- **DIRECTIVE A**: Can you give back the Source data entries starting at the line containing "Image resolution: width=1714" and ending at the line containing "coordinates (52, 66).", with "In order to click on" swapped for "To click on" and everything else left unchanged?

Nvidia  Corporate Network Breached - Garbage
http://www.forbes.com/sites/davelewis/2014/12/29/nvidia-corporate-network-breached/
======
sargun
I have a different view on security. A lot of people are talking about defense
in depth, and security being enforced by the network. I think although that
kind of works, it's largely a mistake. Security, as enforced by middleboxes is
fundamentally flawed, especially as we see the proliferation of systems that
are too complex, and rapidly changing for middleboxes to understand. Although,
they can be a tool in laying defensive trenches, they are nothing more than a
simple barrier.

I think that endpoint security is what needs to be enhanced. Looking at what's
been disclosed about malware recently (APTs:
[https://en.wikipedia.org/wiki/Advanced_persistent_threat](https://en.wikipedia.org/wiki/Advanced_persistent_threat)),
we need to focus on a few things:

1) Isolating components: Components, and processes themselves should be
isolated from one another, and the operating system. A web server should be
able to run malicious code without fear of it easily getting root access. We
have tools to make this possible today, like Apparmor, and SELinux. The fact
that distributing Apparmor, or SELinux profiles with applications today isn't
normal, makes me sad.

[Source data]

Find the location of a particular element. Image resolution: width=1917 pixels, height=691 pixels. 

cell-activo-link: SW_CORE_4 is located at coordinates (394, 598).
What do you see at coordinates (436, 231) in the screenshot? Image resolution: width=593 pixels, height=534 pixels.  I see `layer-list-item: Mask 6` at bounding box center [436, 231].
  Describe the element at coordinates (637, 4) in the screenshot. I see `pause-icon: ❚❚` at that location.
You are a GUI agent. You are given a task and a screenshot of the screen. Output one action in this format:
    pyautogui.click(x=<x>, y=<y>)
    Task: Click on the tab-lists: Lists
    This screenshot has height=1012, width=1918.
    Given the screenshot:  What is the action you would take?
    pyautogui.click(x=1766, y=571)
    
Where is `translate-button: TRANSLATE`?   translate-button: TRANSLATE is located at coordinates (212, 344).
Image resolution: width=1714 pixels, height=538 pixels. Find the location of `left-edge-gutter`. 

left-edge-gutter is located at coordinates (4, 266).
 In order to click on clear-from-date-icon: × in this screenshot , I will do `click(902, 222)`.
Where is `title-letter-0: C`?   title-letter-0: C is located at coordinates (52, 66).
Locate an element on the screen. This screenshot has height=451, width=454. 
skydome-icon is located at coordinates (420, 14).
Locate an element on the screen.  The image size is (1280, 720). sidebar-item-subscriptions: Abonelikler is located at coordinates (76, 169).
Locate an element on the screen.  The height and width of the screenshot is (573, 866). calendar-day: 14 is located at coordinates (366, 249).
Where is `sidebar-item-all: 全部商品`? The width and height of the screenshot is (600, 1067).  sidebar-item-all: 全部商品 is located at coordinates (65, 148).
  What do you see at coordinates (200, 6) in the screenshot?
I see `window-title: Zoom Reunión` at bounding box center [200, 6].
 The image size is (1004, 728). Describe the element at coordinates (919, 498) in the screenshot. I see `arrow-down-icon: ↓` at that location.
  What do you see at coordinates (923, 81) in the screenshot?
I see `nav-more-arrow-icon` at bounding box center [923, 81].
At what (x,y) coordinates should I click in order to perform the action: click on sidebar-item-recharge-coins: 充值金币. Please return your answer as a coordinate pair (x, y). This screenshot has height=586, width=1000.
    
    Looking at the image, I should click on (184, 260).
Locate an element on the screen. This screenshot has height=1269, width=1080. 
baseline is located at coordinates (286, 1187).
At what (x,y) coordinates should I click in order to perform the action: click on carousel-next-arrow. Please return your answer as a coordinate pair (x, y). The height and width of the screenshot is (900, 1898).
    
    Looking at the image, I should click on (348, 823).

- **DIRECTIVE B**: Could you write out the entire forum thread on network security again, word for word?

- **EXERCISE ANSWER A**:
Image resolution: width=1714 pixels, height=538 pixels. Find the location of `left-edge-gutter`. 

left-edge-gutter is located at coordinates (4, 266).
 To click on clear-from-date-icon: × in this screenshot , I will do `click(902, 222)`.
Where is `title-letter-0: C`?   title-letter-0: C is located at coordinates (52, 66).

- **EXERCISE ANSWER B**:
Nvidia  Corporate Network Breached - Garbage
http://www.forbes.com/sites/davelewis/2014/12/29/nvidia-corporate-network-breached/
======
sargun
I have a different view on security. A lot of people are talking about defense
in depth, and security being enforced by the network. I think although that
kind of works, it's largely a mistake. Security, as enforced by middleboxes is
fundamentally flawed, especially as we see the proliferation of systems that
are too complex, and rapidly changing for middleboxes to understand. Although,
they can be a tool in laying defensive trenches, they are nothing more than a
simple barrier.

I think that endpoint security is what needs to be enhanced. Looking at what's
been disclosed about malware recently (APTs:
[https://en.wikipedia.org/wiki/Advanced_persistent_threat](https://en.wikipedia.org/wiki/Advanced_persistent_threat)),
we need to focus on a few things:

1) Isolating components: Components, and processes themselves should be
isolated from one another, and the operating system. A web server should be
able to run malicious code without fear of it easily getting root access. We
have tools to make this possible today, like Apparmor, and SELinux. The fact
that distributing Apparmor, or SELinux profiles with applications today isn't
normal, makes me sad.